Corydoras, also called cories, are a type of freshwater catfish that are popular bottom feeders in home aquariums. These fish are peaceful community fish that get along well with a variety of other species. They are also relatively easy to care for. With the right environment and care, corydoras catfish can live more than five years. In the home aquarium, these fish are active and entertaining to watch while also serving the functional purpose of consuming uneaten fish food.
Things You'll Need
- Aquarium, 15 gallons or more
- Dechlorinating solution
- Submersible aquarium heater
- Power filter
- Rocks, driftwood and live plants
- Sinking fish food pellets
- Algae wafers
- Aquarium vacuum
Select an aquarium for your corydoras. Cories are bottom feeders so they do not require an aquarium that is very tall, but they do need room to roam. An aquarium 15 gallons or larger is recommended.
Fill your aquarium with dechlorinated water and keep the temperature between 72 and 78 degrees F with the help of a submersible aquarium heater.
Maintain adequate water circulation and filtration through the use of a power filter. Undergravel filters are generally acceptable for small aquariums, but they may reduce the amount of food available to your cories at the bottom of the tank.
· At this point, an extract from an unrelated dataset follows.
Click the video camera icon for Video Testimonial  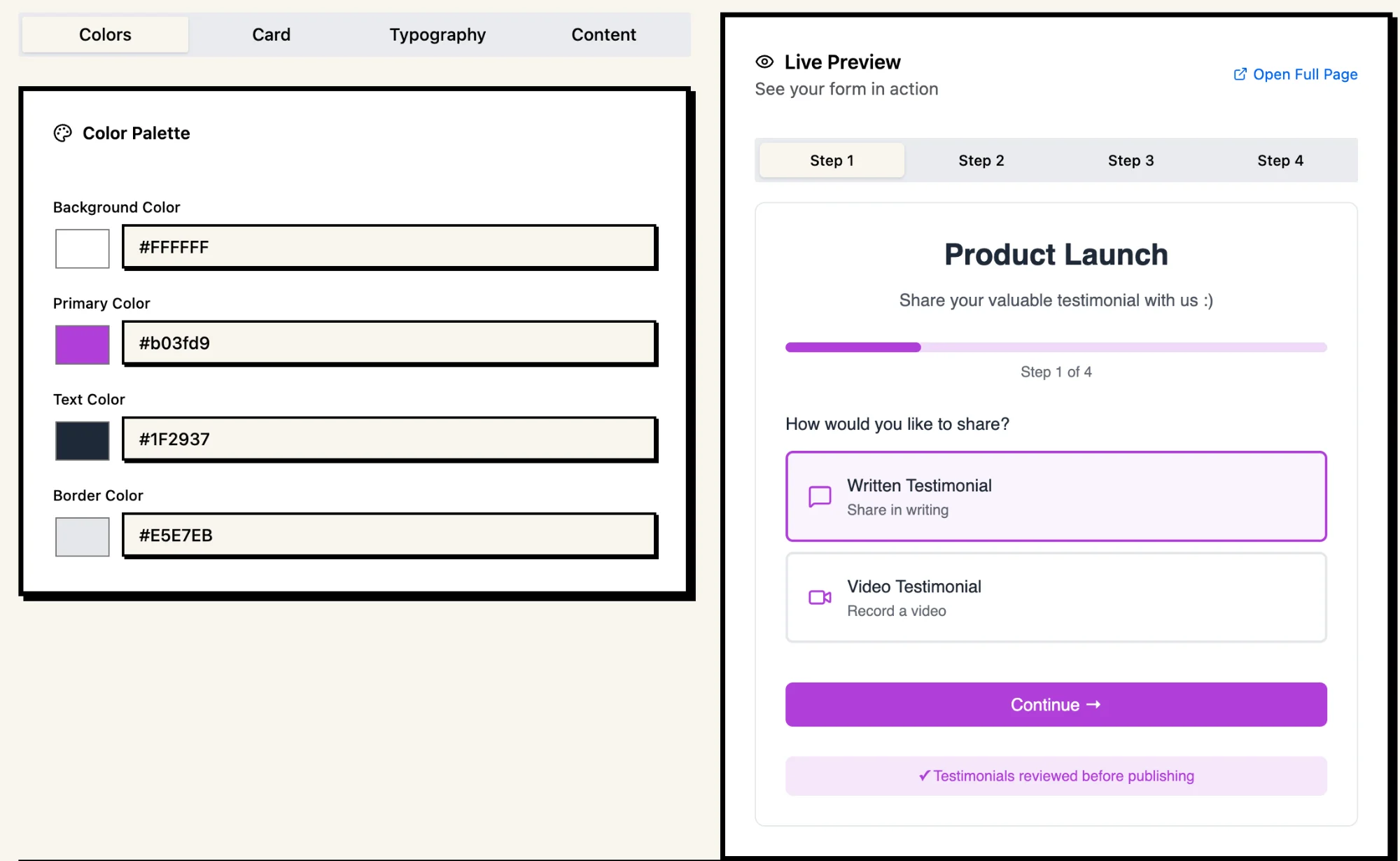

Decorate the tank with a variety of rocks, live plants and pieces of driftwood. Corydoras catfish are found in shallow streams and enjoy an aquarium environment similar to their native habitat, which is full of plants.
Provide your corydoras with others of their species. Cories do best in groups of six or more of their own species. Different types of corydoras can often be kept together.
Supplement the diet of your corydoras with sinking fish food pellets or with algae wafers. When offering pellets and wafers, be sure to only give your fish as much as they can eat in one hour. If pellets or wafers remain in the tank for too long without being eaten, they will dissolve and add to the waste accumulating in the bottom of the tank.
Maintain high water quality in your tank by performing routine water changes. Once a week, siphon out 10 percent of the water in the tank with an aquarium vacuum and replace it with fresh, dechlorinated water. Once a month, change 25 percent of the water.